Among the entries below, how many lines have the string "will" in them? Only the number should be given.

"""

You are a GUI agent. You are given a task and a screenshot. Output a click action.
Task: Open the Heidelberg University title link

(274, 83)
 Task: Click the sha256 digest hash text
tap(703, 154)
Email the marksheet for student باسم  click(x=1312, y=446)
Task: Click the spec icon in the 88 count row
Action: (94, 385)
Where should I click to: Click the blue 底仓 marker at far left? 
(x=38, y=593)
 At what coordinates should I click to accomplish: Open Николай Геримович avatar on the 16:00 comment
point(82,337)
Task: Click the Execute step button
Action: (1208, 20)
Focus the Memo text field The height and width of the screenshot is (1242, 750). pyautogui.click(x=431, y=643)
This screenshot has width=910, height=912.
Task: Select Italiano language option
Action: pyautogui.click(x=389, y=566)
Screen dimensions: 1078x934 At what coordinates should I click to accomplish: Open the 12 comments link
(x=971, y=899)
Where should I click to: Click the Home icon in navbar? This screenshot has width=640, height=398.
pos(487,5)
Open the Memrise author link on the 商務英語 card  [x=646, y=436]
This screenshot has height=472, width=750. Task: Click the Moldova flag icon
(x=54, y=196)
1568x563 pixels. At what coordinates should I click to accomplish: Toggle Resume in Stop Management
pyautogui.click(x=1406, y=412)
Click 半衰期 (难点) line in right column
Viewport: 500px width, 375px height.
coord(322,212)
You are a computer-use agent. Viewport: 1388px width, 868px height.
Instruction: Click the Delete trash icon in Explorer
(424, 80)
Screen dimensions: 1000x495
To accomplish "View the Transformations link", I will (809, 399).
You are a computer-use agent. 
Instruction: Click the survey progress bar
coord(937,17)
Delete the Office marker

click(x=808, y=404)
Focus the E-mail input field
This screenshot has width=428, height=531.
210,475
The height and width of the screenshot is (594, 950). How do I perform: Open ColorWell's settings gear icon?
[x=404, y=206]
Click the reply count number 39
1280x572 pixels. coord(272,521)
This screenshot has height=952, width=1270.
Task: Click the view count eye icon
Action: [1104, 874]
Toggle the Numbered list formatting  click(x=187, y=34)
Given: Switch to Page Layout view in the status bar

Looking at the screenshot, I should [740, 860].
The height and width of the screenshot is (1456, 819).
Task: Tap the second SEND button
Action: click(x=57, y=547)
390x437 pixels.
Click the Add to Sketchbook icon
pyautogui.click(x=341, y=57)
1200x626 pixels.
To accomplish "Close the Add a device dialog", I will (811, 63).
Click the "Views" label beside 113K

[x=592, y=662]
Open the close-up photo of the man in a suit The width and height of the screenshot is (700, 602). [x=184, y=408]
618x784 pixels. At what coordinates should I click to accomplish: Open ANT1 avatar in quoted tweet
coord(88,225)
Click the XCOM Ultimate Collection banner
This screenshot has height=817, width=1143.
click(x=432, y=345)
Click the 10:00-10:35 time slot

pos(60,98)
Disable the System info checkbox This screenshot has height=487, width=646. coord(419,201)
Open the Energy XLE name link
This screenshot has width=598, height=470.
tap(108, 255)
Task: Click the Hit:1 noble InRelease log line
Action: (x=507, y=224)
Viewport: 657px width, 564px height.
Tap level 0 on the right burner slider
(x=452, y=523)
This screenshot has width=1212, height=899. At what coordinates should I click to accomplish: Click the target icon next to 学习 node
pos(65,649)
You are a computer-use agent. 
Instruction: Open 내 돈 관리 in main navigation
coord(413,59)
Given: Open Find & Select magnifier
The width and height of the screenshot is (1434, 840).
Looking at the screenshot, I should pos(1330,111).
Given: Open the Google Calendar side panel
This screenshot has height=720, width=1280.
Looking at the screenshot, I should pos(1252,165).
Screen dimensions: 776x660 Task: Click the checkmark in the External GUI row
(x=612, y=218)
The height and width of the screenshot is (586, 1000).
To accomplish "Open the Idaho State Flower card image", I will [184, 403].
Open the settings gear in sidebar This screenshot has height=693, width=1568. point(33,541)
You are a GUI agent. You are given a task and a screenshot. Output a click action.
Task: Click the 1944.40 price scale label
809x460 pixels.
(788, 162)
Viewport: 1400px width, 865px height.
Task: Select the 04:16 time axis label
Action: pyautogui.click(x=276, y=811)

"""

# Reply to the task:
3